Im höheren Alter erleben Männer eine Art Wechsel: Wie die meisten Hormone wird auch Testosteron weniger produziert. Dies kann Schwächegefühle oder Müdigkeit verursachen sowie zu Libidoverlust führen. Allerdings hat nur etwa ein Drittel der über 80-jährigen Männer extrem niedrige Testosteronwerte.
„Testosteron hat oft Männer ein Leben lang dabei unterstützt und war oft eine gute Ausrede dafür, Dinge, die funktionieren nicht zu hinterfragen und Dinge, die nicht funktionieren, zu ignorieren". Daher sind, so Tekal, mit höherem Alter auch Depressionen wahrscheinlicher, zum einen, weil man sich noch intensiver diverser verpasster Chancen oder Fehltritte bewusst wird. Zum anderen, weil das Stresshormon Cortisol auch im höheren Alter munter weiter produziert wird.
Fragwürdige Hormontherapien
Niedrigere Testosteronwerte machen medizinische Probleme wie Diabetes, Herzinfarkt oder Schlaganfall wahrscheinlicher. Tekal: „Das sagen zumindest die, die eine männliche Hormonersatztherapie propagieren, weil sie zufällig ein wenig überschüssiges Testosteron im Lager liegen haben." Wer seinen Testosteronspiegel etwas erhöhen möchte, dem sei regelmäßiges Kraft- und Ausdauertraining empfohlen, allerdings nicht länger, als 40 Minuten. Auch eiweißreiche Ernährung (z. B. Mozarella, Fleisch, Hülsenfrüchte), Abbau von Stress, Verzicht auf Süßigkeiten oder Alkohol sind Wege. Kurios: Für besonders männliche Männer empfiehlt Tekal die Konsumation von Actionfilmen. Studien zufolge steigert dies den Testorsteronspiegel. Eine Art „Altersdoping mit Testosteron", also ein Hinzuführen von Hormonen ist nur in Ausnahmefällen eine wirklich sinnvolle Vorgangsweise und kann auf keinen Fall Wunder bewirken.
Hormone aktivieren
„Hormone sind genauso faul wie ihre Besitzer", so Tekal, „sie wollen gebeten werden. Essen, schlafen, spielen, kuscheln, Sex oder sporteln – das sind Bitten, auf die sie gerne hören. So freut sich das Glückshormon Serotonin etwa über Nüsse, Bohnen, Pilze oder Samen. Und natürlich genauso über einen flotten Spaziergang zwischendurch. Wer ein- bis zweimal die Woche auf sein Abendessen verzichtet lockt sowohl Melatonin als auch das Wachstumshormon aus den Verstecken – diese führen dann in der Nacht die so wichtigen Reparaturarbeiten am Körper durch.

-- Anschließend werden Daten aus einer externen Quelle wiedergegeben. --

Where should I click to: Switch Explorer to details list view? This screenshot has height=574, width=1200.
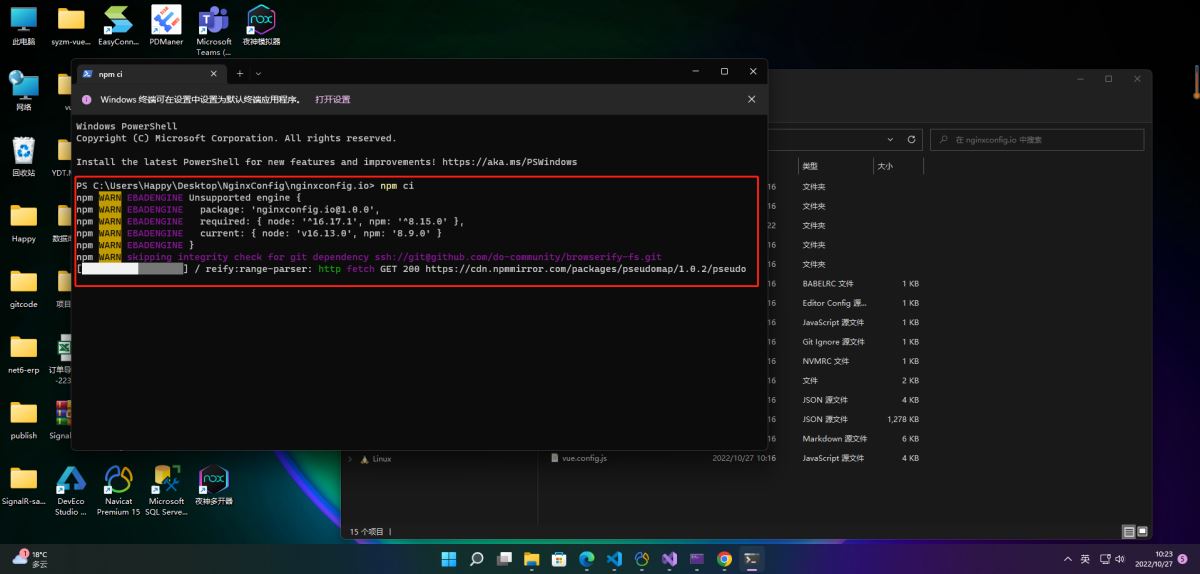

In vielen Fällen könne man seinen Hormonen auch etwas voraus sein. Wer etwa so tut, als wäre er glücklich und entspannt, bei dem werden gleich einmal die entsprechenden Hormone aus ihren Verstecken kommen bei dieser Entspannung behilflich sein. – Nach dem Motto: „Hallo, Glückshormone, wo seid ihr? Ich bin schon da!"
Christian F. Freisleben. Der Autor ist Journalist und lebt in Linz.